# What needs to be done:
Set down exactly the entries below, beginning at their first line and ending at the line with "You are a GUI".

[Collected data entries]
★ ★ ★ ★ ★ ★ ★

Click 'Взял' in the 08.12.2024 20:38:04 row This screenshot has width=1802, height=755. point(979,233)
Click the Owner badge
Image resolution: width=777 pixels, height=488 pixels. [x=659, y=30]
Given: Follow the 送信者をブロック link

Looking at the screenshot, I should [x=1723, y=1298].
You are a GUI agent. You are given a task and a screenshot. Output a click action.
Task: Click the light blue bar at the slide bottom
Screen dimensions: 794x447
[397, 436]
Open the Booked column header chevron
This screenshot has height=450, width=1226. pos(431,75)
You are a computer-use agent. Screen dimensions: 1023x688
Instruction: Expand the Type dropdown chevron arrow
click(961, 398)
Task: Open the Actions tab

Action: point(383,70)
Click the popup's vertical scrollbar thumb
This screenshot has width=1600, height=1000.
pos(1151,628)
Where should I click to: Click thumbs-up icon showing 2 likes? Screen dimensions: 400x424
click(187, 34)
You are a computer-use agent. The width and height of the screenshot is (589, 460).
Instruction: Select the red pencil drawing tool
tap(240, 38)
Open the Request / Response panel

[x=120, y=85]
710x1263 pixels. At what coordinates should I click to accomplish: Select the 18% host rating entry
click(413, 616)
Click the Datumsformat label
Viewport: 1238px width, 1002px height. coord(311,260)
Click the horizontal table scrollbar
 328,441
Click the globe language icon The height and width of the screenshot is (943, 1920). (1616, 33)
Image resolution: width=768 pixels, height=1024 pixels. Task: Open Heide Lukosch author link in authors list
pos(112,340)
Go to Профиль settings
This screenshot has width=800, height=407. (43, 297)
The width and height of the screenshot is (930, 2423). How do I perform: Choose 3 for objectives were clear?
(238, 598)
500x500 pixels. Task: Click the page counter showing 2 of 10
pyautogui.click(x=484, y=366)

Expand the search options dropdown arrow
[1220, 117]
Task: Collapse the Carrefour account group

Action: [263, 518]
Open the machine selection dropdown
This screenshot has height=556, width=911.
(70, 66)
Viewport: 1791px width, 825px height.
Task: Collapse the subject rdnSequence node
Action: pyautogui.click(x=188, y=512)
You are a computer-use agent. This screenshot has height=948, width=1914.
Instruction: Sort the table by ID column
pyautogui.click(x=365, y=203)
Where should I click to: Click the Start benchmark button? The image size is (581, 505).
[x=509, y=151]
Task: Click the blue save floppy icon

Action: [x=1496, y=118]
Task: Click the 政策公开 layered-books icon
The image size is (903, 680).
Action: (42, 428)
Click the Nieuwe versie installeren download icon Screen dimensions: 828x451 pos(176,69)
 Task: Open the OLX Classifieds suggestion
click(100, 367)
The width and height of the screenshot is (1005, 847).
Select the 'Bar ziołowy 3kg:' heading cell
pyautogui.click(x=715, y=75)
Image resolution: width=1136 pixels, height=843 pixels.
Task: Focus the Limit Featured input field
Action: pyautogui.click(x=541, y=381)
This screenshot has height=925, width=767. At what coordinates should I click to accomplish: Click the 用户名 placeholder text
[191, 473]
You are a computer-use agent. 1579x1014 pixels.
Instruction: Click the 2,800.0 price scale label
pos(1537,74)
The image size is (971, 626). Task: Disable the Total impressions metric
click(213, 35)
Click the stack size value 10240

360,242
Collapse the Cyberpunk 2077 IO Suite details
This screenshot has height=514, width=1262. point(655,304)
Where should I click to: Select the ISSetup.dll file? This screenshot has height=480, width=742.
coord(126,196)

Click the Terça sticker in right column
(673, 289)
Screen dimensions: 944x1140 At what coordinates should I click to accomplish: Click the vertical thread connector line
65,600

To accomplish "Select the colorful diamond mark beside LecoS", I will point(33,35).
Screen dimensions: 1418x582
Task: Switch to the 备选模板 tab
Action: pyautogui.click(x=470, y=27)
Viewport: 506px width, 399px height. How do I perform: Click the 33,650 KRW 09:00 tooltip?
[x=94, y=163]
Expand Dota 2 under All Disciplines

★ ★ ★ ★ ★ ★ ★

# Task response:
Click 'Взял' in the 08.12.2024 20:38:04 row This screenshot has width=1802, height=755. point(979,233)
Click the Owner badge
Image resolution: width=777 pixels, height=488 pixels. [x=659, y=30]
Given: Follow the 送信者をブロック link

Looking at the screenshot, I should [x=1723, y=1298].
You are a GUI agent. You are given a task and a screenshot. Output a click action.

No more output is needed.